WHAT IS REQUIRED
Copy out the lines below that hold the word "computer".

<<<<

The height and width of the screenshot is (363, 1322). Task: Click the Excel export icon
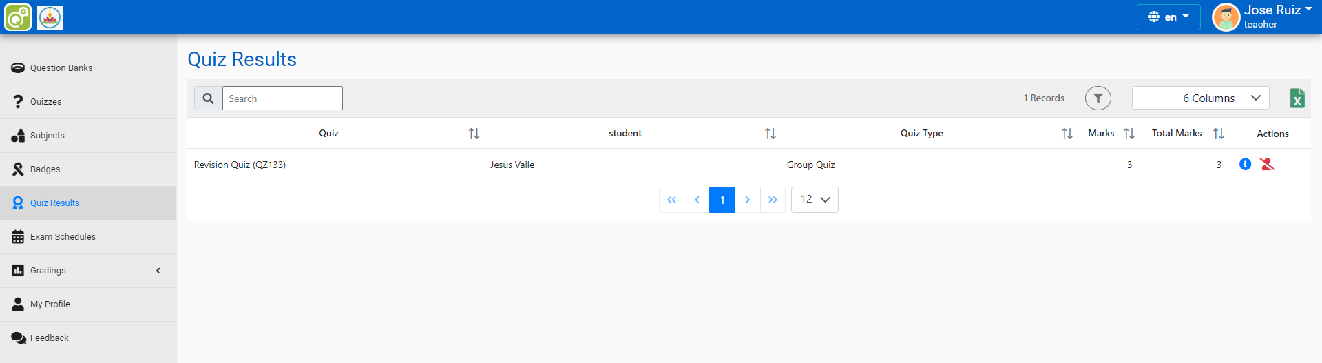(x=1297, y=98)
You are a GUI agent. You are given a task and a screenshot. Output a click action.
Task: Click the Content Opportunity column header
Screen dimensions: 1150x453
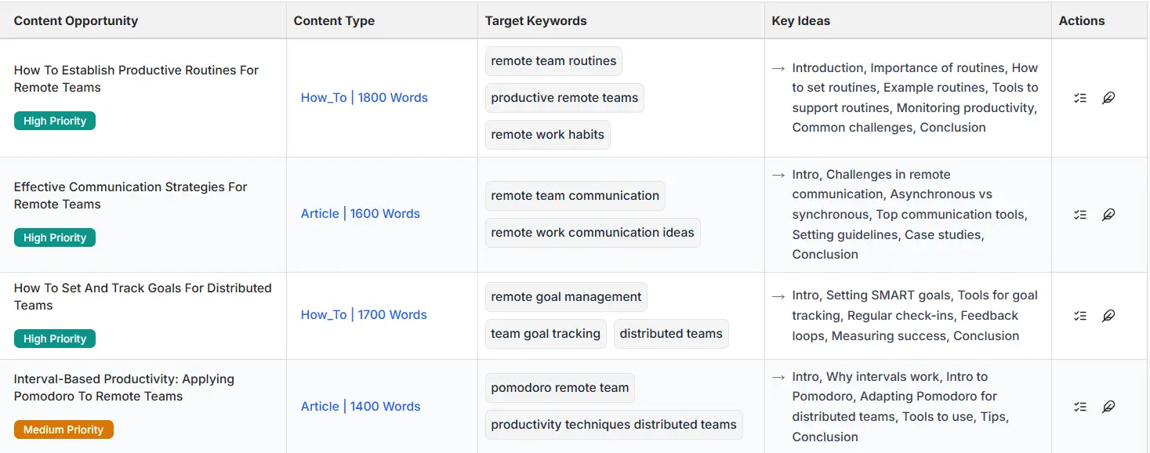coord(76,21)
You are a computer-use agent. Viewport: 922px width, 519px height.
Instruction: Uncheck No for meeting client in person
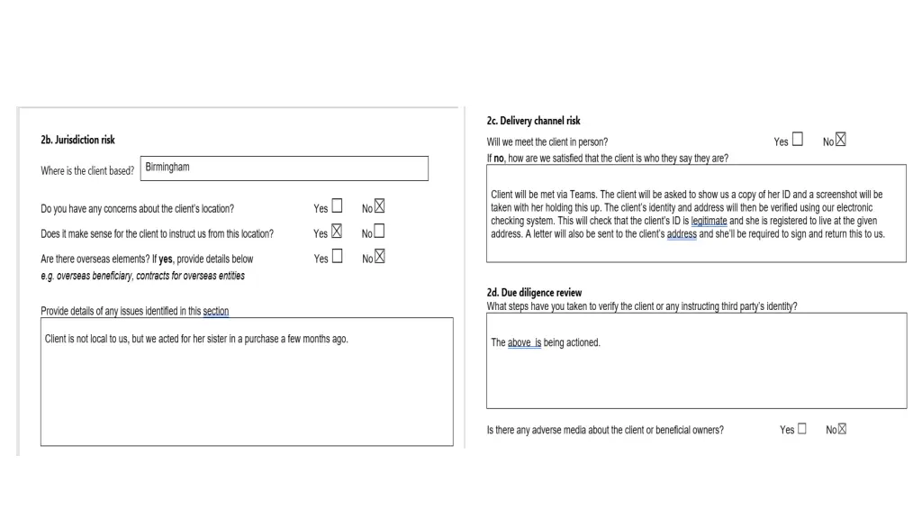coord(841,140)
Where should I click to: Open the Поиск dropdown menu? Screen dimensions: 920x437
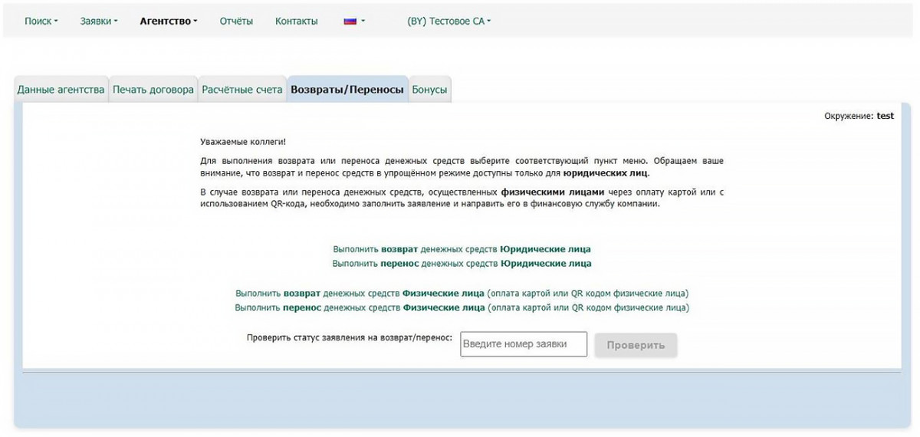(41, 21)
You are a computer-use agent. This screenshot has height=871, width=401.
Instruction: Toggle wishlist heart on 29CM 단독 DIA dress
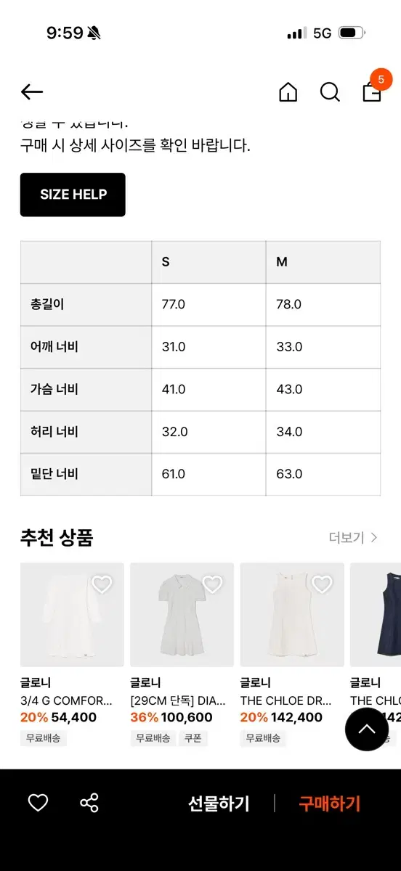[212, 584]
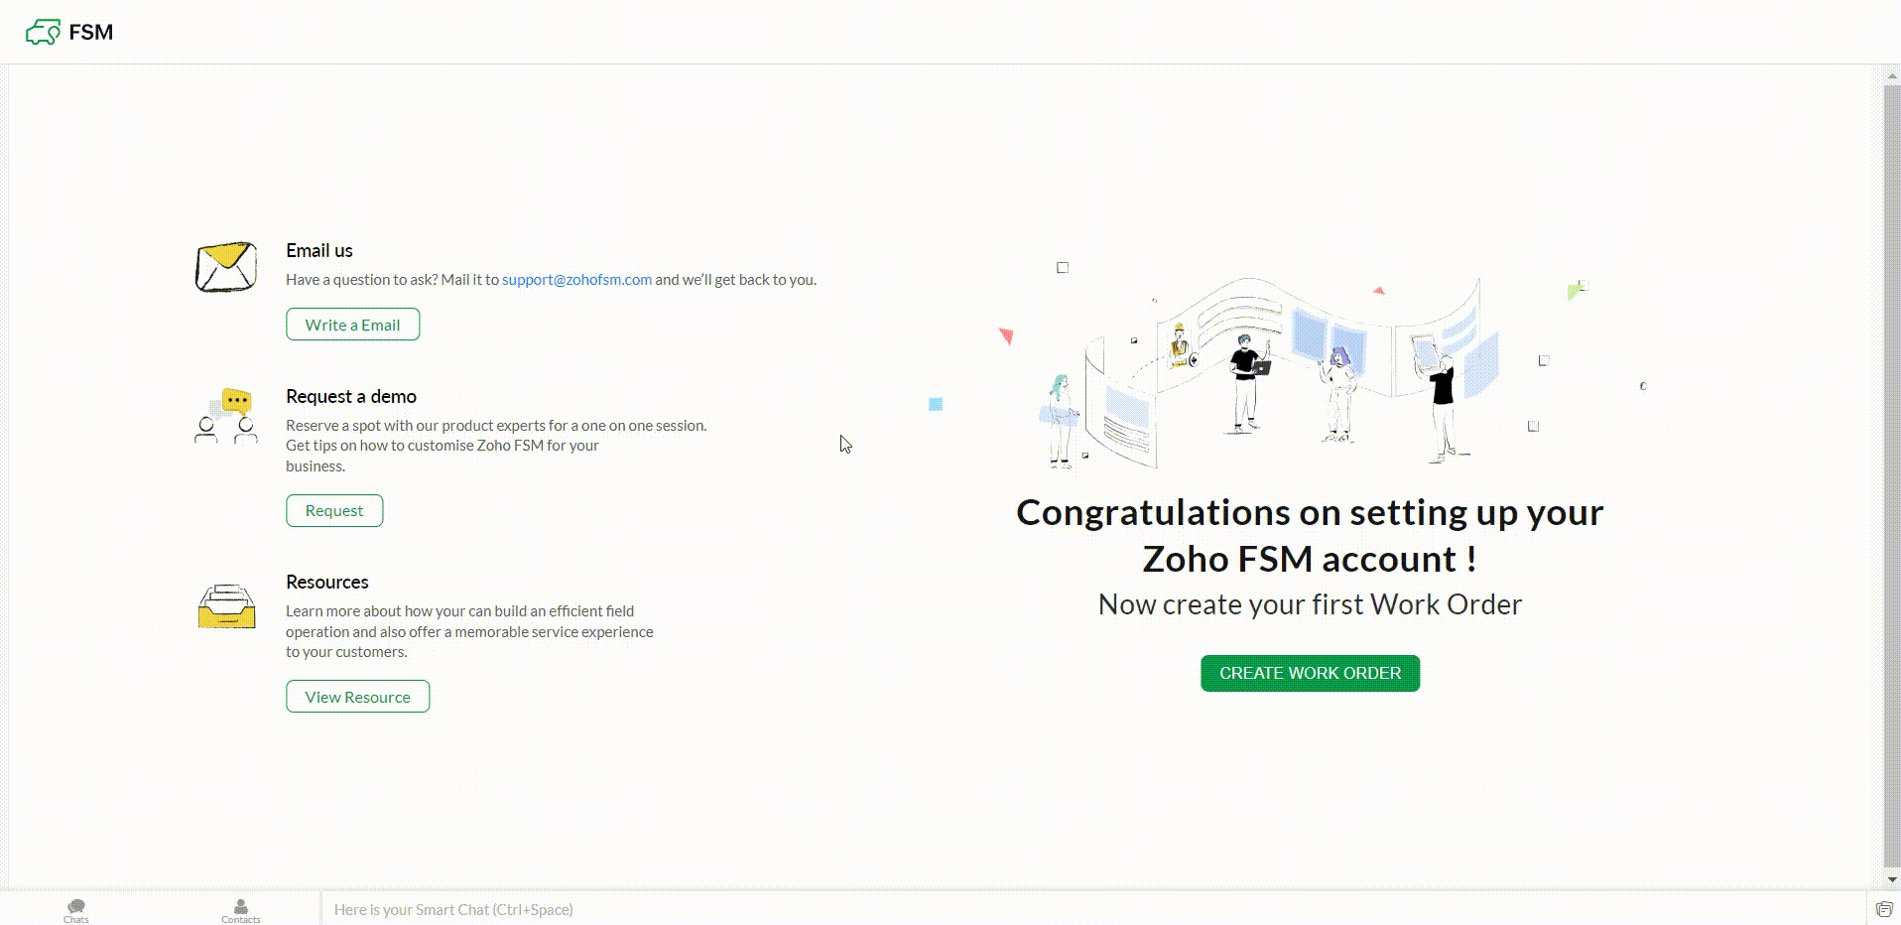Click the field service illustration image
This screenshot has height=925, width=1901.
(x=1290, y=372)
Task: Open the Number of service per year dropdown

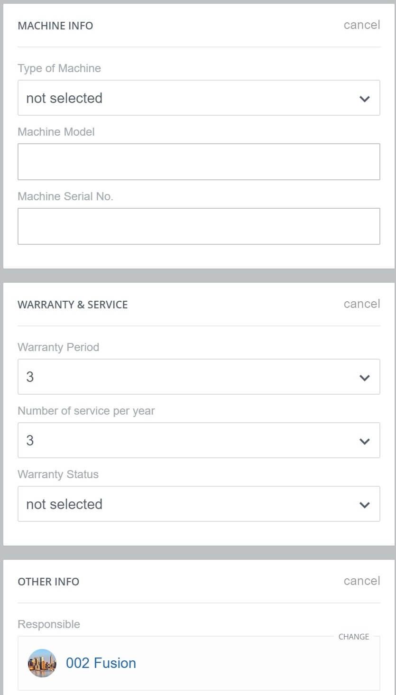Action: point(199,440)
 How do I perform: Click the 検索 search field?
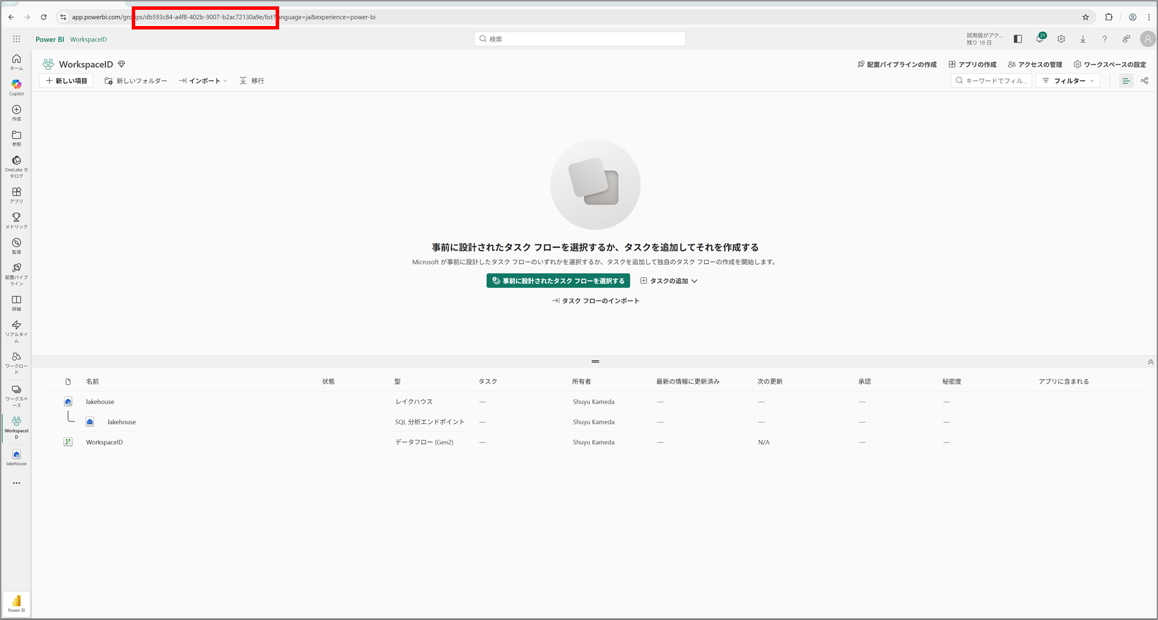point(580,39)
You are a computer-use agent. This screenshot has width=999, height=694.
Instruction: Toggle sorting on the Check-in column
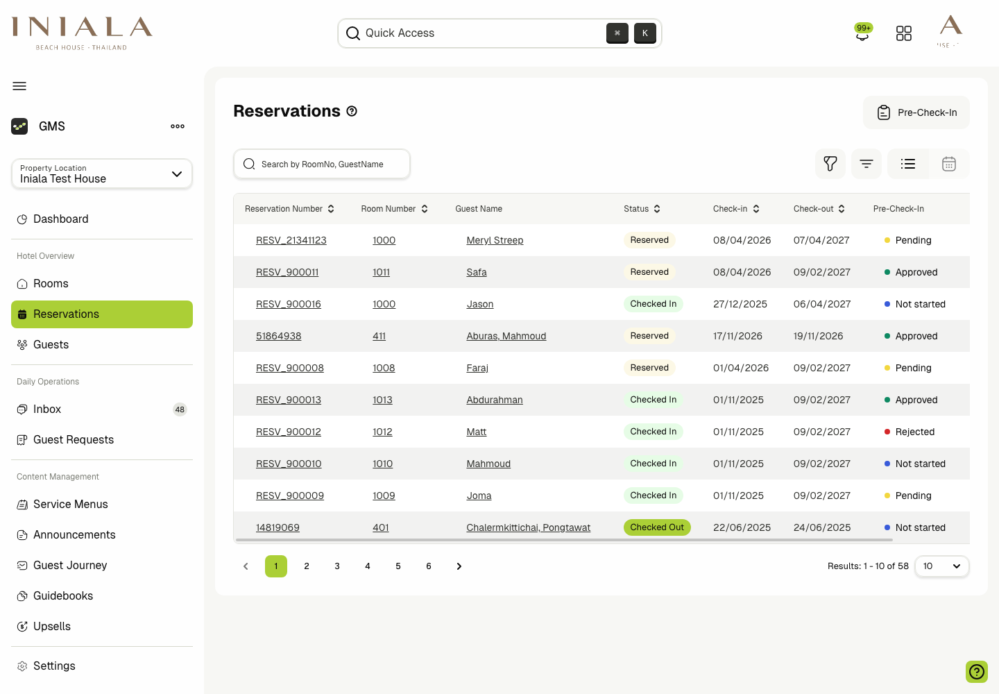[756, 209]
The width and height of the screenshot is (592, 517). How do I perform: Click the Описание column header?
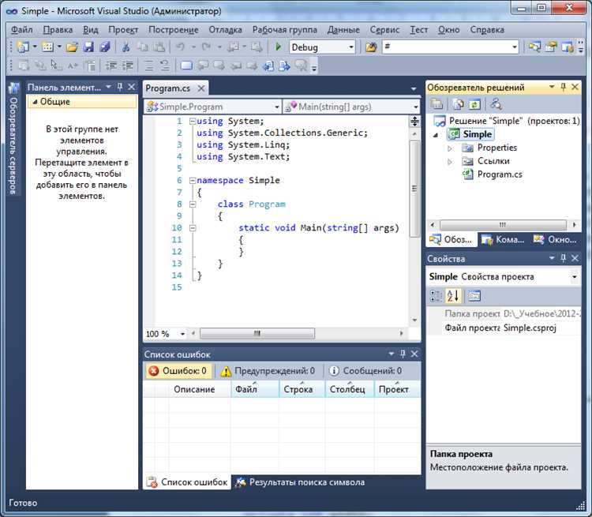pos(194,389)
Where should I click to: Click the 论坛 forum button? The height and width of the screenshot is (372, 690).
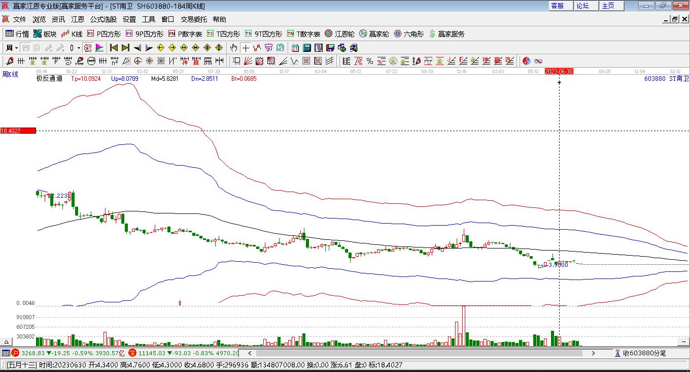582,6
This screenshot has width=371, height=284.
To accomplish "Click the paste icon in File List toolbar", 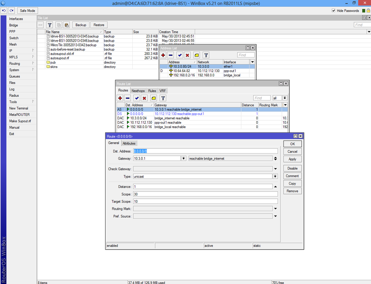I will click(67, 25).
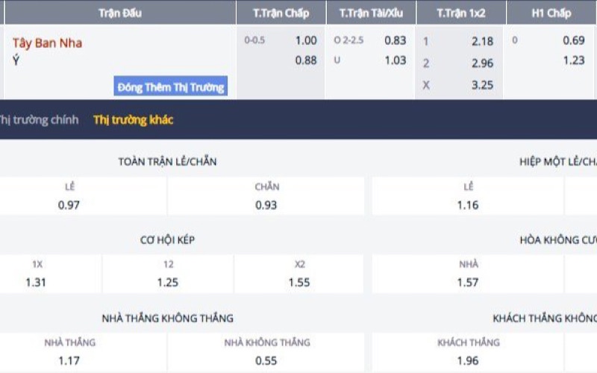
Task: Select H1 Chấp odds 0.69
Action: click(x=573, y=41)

>>>>

TASK RESPONSE
You are a computer-use agent. Viewport: 922px width, 519px height.
You are a computer-use agent. This screenshot has height=871, width=401.
You are a computer-use agent. This screenshot has width=999, height=694.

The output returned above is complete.